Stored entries

....

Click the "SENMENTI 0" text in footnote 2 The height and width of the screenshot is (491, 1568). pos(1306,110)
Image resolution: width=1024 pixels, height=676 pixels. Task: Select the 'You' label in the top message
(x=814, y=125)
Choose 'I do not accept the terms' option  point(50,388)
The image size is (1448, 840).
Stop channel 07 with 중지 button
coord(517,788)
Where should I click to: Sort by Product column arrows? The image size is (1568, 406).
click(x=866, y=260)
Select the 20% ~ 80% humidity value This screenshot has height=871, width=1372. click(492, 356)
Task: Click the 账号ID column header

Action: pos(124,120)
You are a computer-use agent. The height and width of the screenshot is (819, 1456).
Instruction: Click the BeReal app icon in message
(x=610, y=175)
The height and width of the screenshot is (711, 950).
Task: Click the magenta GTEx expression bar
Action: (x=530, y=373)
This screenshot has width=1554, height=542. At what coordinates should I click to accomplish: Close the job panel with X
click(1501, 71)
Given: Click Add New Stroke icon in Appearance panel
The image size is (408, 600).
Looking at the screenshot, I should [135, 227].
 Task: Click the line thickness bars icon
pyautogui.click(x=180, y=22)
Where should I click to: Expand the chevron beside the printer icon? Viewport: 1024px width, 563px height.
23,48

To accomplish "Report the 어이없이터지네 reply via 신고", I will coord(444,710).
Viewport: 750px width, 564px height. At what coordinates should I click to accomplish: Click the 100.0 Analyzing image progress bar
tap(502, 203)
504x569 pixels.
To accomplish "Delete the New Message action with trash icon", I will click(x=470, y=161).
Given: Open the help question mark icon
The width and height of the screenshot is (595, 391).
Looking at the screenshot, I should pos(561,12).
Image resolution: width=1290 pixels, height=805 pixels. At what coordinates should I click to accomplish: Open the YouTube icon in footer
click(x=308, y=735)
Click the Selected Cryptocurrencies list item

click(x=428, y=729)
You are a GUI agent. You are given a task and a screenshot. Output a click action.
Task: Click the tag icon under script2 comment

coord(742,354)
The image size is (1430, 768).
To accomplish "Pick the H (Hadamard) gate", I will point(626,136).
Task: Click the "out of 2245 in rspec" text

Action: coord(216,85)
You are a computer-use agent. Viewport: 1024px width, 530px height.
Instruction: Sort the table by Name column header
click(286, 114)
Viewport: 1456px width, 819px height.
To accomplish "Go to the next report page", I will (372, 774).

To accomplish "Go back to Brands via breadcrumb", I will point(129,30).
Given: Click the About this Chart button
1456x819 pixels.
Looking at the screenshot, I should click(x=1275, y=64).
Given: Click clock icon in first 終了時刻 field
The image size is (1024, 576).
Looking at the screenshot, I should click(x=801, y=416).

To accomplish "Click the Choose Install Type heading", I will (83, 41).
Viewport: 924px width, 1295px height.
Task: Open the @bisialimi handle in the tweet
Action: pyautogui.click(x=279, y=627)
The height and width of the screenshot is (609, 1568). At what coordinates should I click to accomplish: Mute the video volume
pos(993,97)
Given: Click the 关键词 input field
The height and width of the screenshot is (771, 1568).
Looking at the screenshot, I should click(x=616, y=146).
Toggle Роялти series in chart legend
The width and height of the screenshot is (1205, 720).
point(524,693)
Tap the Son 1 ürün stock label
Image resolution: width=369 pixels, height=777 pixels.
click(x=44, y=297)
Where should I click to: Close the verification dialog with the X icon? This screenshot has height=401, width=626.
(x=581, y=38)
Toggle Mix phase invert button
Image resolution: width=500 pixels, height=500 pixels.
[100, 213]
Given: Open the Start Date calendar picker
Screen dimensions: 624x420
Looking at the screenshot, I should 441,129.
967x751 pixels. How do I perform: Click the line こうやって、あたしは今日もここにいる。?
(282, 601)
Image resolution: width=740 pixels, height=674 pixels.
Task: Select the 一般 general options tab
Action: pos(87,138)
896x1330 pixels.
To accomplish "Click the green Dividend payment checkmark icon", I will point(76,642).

....

### Problem to solve
Would you mind giving all the records again exactly?

### Response to this task
Click the "SENMENTI 0" text in footnote 2 The height and width of the screenshot is (491, 1568). pos(1306,110)
Image resolution: width=1024 pixels, height=676 pixels. Task: Select the 'You' label in the top message
(x=814, y=125)
Choose 'I do not accept the terms' option  point(50,388)
The image size is (1448, 840).
Stop channel 07 with 중지 button
coord(517,788)
Where should I click to: Sort by Product column arrows? The image size is (1568, 406).
click(x=866, y=260)
Select the 20% ~ 80% humidity value This screenshot has height=871, width=1372. click(492, 356)
Task: Click the 账号ID column header

Action: pos(124,120)
You are a computer-use agent. The height and width of the screenshot is (819, 1456).
Instruction: Click the BeReal app icon in message
(x=610, y=175)
The height and width of the screenshot is (711, 950).
Task: Click the magenta GTEx expression bar
Action: (x=530, y=373)
This screenshot has width=1554, height=542. At what coordinates should I click to accomplish: Close the job panel with X
click(1501, 71)
Given: Click Add New Stroke icon in Appearance panel
The image size is (408, 600).
Looking at the screenshot, I should [135, 227].
 Task: Click the line thickness bars icon
pyautogui.click(x=180, y=22)
Where should I click to: Expand the chevron beside the printer icon? Viewport: 1024px width, 563px height.
23,48

To accomplish "Report the 어이없이터지네 reply via 신고", I will coord(444,710).
Viewport: 750px width, 564px height. At what coordinates should I click to accomplish: Click the 100.0 Analyzing image progress bar
tap(502, 203)
504x569 pixels.
To accomplish "Delete the New Message action with trash icon", I will click(x=470, y=161).
Given: Open the help question mark icon
The width and height of the screenshot is (595, 391).
Looking at the screenshot, I should pos(561,12).
Image resolution: width=1290 pixels, height=805 pixels. At what coordinates should I click to accomplish: Open the YouTube icon in footer
click(x=308, y=735)
Click the Selected Cryptocurrencies list item

click(x=428, y=729)
You are a GUI agent. You are given a task and a screenshot. Output a click action.
Task: Click the tag icon under script2 comment

coord(742,354)
The image size is (1430, 768).
To accomplish "Pick the H (Hadamard) gate", I will point(626,136).
Task: Click the "out of 2245 in rspec" text

Action: coord(216,85)
You are a computer-use agent. Viewport: 1024px width, 530px height.
Instruction: Sort the table by Name column header
click(286, 114)
Viewport: 1456px width, 819px height.
To accomplish "Go to the next report page", I will (372, 774).

To accomplish "Go back to Brands via breadcrumb", I will point(129,30).
Given: Click the About this Chart button
1456x819 pixels.
Looking at the screenshot, I should click(x=1275, y=64).
Given: Click clock icon in first 終了時刻 field
The image size is (1024, 576).
Looking at the screenshot, I should click(x=801, y=416).

To accomplish "Click the Choose Install Type heading", I will (83, 41).
Viewport: 924px width, 1295px height.
Task: Open the @bisialimi handle in the tweet
Action: pyautogui.click(x=279, y=627)
The height and width of the screenshot is (609, 1568). At what coordinates should I click to accomplish: Mute the video volume
pos(993,97)
Given: Click the 关键词 input field
The height and width of the screenshot is (771, 1568).
Looking at the screenshot, I should click(x=616, y=146).
Toggle Роялти series in chart legend
The width and height of the screenshot is (1205, 720).
point(524,693)
Tap the Son 1 ürün stock label
Image resolution: width=369 pixels, height=777 pixels.
click(x=44, y=297)
Where should I click to: Close the verification dialog with the X icon? This screenshot has height=401, width=626.
(x=581, y=38)
Toggle Mix phase invert button
Image resolution: width=500 pixels, height=500 pixels.
[100, 213]
Given: Open the Start Date calendar picker
Screen dimensions: 624x420
Looking at the screenshot, I should 441,129.
967x751 pixels. How do I perform: Click the line こうやって、あたしは今日もここにいる。?
(282, 601)
Image resolution: width=740 pixels, height=674 pixels.
Task: Select the 一般 general options tab
Action: pos(87,138)
896x1330 pixels.
To accomplish "Click the green Dividend payment checkmark icon", I will point(76,642).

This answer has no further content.